5 eating tips to help reduce blood pressure

Adding potassium, eating more green vegetables, reducing sugar, and limiting alcohol and calories can help reduce medication use in people with high blood pressure, and even prevent the disease.

Older age is a risk factor for hypertension. More than half of middle-aged people suffer from this disease. The right diet can help reduce the risk and reverse worrying increases in blood pressure.

Emily Gier, associate professor of nutritional science at Cornell University in Ithaca (USA), said the diet does not cause side effects like some medications. Doctors often recommend reducing the amount of salt in the diet. On average, Americans consume about 3,400 mg of salt per day. According to the Nutritional Guidelines for Americans (DGA), each day you should consume less than 2,300 mg, equivalent to one teaspoon of table salt. The American Heart Association recommends ideally no more than 1,500 mg of salt per day.

Cutting back on salt can have positive results. For example, cutting from 5,000 mg a day to about 1,300 mg reduced systolic blood pressure (top blood pressure) by an average of 8 points and diastolic blood pressure (bottom blood pressure) by about 3 points, according to a study last year in the medical journal JAMA.

However, reducing salt in the diet is not easy. Most salt comes from pre-packaged foods and restaurant dishes such as pizza, sandwiches, cold cuts, bread, soup, chips, cookies, etc. Even if the ideal sodium level is not achieved, apply a The following methods can significantly reduce blood pressure:

Hyperkalemia

Increasing potassium intake is an important part of blood pressure management. According to Associate Professor Swapnil Hiremath, University of Ottawa (Canada), when potassium intake increases, the kidneys will work more effectively in excreting salt. Consuming more potassium helps eliminate sodium from the diet.

A study in a medical journal BMJ in 2013 with nearly 129,000 participants found that hypertensive people who consumed between 3,500 mg and 4,700 mg of potassium per day reduced their systolic blood pressure by an average of 5.32 points and diastolic blood pressure by 3.1 points.

Foods rich in potassium can help control blood pressure. Image: Washington Post

To maintain potassium levels, eat plenty of green vegetables, whole grains, beans, and fruits and nuts.
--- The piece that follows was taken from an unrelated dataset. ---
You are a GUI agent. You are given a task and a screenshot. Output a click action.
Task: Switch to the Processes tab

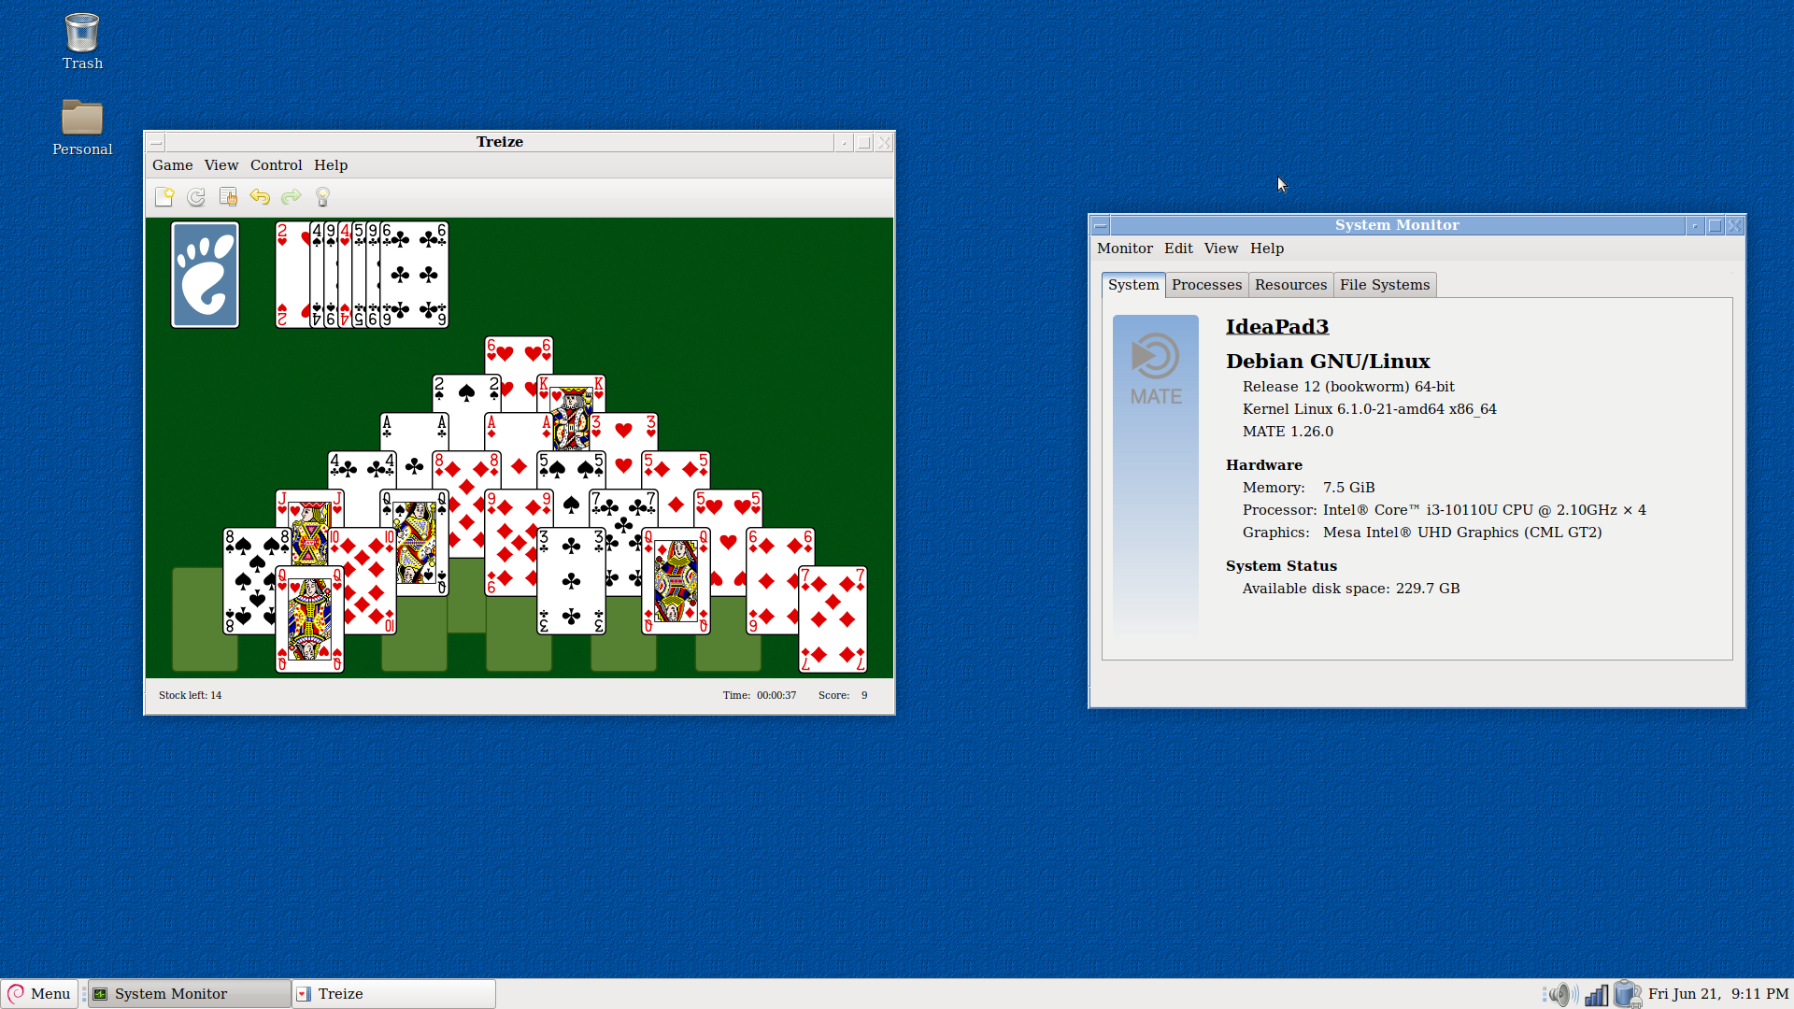pyautogui.click(x=1206, y=285)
Good sources of potassium include potatoes (895 mg per small, baked, skinless potato), lentils (731 mg cooked), pumpkin (582 mg cooked), prunes (556 mg in 10 prunes), and bananas (411 mg in an average banana).

Cut down on alcohol

The notion that alcohol protects the heart is no longer accurate. An article from the International Society of Hypertension (ISH) in the journal Journal of Hypertension 2023 recommends avoiding excessive drinking and ideally not drinking alcohol at all. There is a significant link between increased alcohol consumption and increased blood pressure.

It should be limited to 1-2 units per day (each unit is equivalent to 1.5 glasses of wine, a can of beer or a glass of spirits. According to Hiremath, there is no safe level of alcohol consumption to prevent high blood pressure and adverse cardiovascular problems.

Increase fiber

Whole grains, fruits, vegetables, seeds and beans are high in fiber – a type of carbohydrate that the body cannot completely break down or absorb. Research in journals The Lancet 2019 found that people who ate 25 to 29 g of fiber per day had a 15 to 30% lower risk of dying from heart disease or stroke than those consuming less than 15 g. Higher fiber intake may provide even more health benefits.

For people with high blood pressure, a review of 15 studies in the journal BMC Medicine 2022 found that for every 5 g increase in fiber per day, both systolic and diastolic blood pressure dropped by about 2 points. Some high-fiber foods include black beans (18 g), other beans, avocados (9 g average per pod), bulgur wheat (9 g), raspberries (8 g), pears (5.5 g average per pod), and oatmeal (4 g).

Reduce sugar

Refined sugar is linked to an increased risk of high blood pressure, weight gain, insulin resistance and high cholesterol, according to the International Society of Hypertension. In a study in the journal Nutrients In 2019, researchers estimated that reducing daily sugar intake from about 9 teaspoons (36 g) to less than 7 teaspoons (28 g) could reduce systolic blood pressure by 8.4 points and diastolic blood pressure by 3.7 points in older women.

The American Heart Association recommends limiting your daily intake of added sugar to 25 to 36 grams. Sugary drinks, such as soft drinks and many sweetened teas and coffees, are huge sources of added sugar. Studies show that sugary drinks have a greater impact on blood pressure than sugary foods, and even just one glass a day can be harmful.

Track calories to control weight

Making the above dietary changes will help increase beneficial nutrients in your diet, while reducing calories with no nutritional value, saturated fat from animal fats and sodium. This may help with weight loss. Losing about 3 to 5 kg for those who need to lose weight can also positively affect blood pressure.